╭──
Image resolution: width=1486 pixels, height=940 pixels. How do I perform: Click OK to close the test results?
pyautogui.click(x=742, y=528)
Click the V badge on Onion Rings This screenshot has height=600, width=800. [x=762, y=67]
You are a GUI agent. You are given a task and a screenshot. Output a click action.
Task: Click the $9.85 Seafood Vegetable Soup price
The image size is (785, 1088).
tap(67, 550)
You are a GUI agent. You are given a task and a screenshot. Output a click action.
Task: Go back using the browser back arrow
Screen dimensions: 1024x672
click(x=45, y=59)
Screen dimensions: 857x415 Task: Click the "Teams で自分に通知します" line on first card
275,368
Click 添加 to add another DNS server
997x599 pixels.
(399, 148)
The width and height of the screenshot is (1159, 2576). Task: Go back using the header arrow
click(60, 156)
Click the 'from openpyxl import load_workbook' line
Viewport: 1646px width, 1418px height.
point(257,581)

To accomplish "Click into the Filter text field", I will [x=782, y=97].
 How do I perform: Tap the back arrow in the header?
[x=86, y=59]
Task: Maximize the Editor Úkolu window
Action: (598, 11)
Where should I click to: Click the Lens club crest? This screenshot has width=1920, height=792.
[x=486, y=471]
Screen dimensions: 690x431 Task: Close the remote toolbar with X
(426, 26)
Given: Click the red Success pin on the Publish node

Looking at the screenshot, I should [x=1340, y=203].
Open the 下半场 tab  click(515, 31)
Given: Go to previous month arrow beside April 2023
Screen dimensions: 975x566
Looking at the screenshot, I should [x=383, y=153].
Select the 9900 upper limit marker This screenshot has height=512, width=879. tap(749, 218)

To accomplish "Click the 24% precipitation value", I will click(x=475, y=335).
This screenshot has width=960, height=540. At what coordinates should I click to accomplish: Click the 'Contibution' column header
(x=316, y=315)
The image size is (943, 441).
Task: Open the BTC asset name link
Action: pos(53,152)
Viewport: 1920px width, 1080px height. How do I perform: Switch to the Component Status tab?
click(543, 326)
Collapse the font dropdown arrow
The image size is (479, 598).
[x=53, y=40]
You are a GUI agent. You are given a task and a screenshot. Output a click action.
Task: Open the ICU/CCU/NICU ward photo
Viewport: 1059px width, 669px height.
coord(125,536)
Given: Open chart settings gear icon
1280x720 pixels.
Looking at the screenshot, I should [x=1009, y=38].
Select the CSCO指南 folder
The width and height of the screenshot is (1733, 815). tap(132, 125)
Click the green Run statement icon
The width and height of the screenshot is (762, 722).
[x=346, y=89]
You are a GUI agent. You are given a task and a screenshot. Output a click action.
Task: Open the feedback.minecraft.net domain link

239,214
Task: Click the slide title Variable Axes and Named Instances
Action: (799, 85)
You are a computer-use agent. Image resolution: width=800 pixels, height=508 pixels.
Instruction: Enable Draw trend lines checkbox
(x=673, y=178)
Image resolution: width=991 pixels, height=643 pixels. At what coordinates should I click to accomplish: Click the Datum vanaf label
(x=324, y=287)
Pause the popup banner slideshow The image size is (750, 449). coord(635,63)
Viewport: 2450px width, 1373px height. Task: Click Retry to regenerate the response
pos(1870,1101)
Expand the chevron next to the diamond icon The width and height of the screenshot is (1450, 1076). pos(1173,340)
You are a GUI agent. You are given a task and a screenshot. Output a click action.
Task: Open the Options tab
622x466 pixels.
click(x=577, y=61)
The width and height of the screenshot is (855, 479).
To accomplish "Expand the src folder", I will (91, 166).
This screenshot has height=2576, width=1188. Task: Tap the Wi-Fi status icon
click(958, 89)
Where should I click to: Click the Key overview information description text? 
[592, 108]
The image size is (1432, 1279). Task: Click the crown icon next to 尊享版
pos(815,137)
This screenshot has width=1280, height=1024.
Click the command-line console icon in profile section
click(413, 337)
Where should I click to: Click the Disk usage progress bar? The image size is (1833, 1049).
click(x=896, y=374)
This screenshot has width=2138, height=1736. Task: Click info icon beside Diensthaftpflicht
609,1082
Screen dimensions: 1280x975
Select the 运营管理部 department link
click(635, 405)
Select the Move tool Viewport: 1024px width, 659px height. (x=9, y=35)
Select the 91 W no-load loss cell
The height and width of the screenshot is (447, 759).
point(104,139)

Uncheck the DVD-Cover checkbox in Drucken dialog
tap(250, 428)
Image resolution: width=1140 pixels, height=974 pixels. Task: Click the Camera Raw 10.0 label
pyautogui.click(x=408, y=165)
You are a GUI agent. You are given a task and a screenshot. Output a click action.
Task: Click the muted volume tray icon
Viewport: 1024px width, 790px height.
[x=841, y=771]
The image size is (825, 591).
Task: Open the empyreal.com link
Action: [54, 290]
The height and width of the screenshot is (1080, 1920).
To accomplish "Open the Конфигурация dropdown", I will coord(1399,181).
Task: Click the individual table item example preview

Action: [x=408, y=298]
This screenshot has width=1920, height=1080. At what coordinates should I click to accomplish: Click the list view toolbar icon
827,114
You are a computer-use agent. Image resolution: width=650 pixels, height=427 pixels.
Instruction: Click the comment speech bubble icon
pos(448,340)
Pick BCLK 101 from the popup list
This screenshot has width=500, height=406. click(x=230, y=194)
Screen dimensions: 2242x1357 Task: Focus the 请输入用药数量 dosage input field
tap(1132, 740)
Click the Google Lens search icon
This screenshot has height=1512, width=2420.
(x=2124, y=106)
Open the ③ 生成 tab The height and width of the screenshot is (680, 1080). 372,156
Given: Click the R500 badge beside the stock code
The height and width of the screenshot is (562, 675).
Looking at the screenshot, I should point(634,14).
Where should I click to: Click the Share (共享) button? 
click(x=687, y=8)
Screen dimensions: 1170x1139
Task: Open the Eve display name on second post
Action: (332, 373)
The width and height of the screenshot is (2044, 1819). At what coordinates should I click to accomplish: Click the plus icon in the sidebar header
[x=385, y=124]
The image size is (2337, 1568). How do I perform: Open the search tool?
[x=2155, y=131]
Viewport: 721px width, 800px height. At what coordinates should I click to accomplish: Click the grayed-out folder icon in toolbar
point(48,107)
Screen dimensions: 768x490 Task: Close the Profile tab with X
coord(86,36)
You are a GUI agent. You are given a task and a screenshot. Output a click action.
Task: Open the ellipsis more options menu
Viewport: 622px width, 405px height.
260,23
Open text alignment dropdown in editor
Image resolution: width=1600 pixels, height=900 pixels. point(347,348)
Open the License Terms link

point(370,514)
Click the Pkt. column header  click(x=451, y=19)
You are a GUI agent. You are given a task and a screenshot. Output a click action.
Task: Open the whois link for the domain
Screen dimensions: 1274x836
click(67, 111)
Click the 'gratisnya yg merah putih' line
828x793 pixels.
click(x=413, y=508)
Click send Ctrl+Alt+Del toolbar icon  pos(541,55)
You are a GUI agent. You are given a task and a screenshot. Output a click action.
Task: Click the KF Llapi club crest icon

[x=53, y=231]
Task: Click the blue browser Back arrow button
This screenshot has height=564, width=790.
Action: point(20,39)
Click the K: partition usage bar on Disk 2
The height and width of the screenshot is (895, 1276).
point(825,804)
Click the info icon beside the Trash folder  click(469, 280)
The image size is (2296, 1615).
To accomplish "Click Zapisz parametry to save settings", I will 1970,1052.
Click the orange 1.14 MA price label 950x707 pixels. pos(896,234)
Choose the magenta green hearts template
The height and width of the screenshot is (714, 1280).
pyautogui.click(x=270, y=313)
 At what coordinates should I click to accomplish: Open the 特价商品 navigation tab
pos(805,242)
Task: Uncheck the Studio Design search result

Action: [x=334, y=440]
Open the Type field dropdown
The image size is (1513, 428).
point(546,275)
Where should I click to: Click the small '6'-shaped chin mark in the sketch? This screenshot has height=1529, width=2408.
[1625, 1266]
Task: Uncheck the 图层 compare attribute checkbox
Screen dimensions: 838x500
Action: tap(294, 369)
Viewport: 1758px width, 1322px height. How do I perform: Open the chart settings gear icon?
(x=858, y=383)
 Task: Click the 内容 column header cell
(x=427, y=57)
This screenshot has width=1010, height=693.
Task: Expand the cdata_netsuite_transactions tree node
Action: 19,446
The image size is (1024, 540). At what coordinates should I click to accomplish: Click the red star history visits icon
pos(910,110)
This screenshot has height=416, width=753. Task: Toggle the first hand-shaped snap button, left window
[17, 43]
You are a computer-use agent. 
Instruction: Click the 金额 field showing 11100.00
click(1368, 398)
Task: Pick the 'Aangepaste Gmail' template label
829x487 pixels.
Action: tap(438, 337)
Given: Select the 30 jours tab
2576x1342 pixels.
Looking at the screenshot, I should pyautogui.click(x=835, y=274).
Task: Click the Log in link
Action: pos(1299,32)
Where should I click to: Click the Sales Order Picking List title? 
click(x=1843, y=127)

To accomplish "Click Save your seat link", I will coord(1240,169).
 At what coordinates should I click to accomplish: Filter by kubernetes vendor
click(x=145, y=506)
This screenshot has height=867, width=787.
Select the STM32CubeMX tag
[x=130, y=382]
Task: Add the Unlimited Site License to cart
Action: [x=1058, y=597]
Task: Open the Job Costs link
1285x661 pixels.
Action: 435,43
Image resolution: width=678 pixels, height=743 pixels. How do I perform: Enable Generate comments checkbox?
╰──
## TASK GOAL
Write out the records from the line with "Pause the popup" to the line with "pos(1870,1101)" again, swapping "slideshow" for "carousel" and keeping everything else unchanged.

## ANSWER TO THE PROBLEM
Pause the popup banner carousel The image size is (750, 449). coord(635,63)
Viewport: 2450px width, 1373px height. Task: Click Retry to regenerate the response
pos(1870,1101)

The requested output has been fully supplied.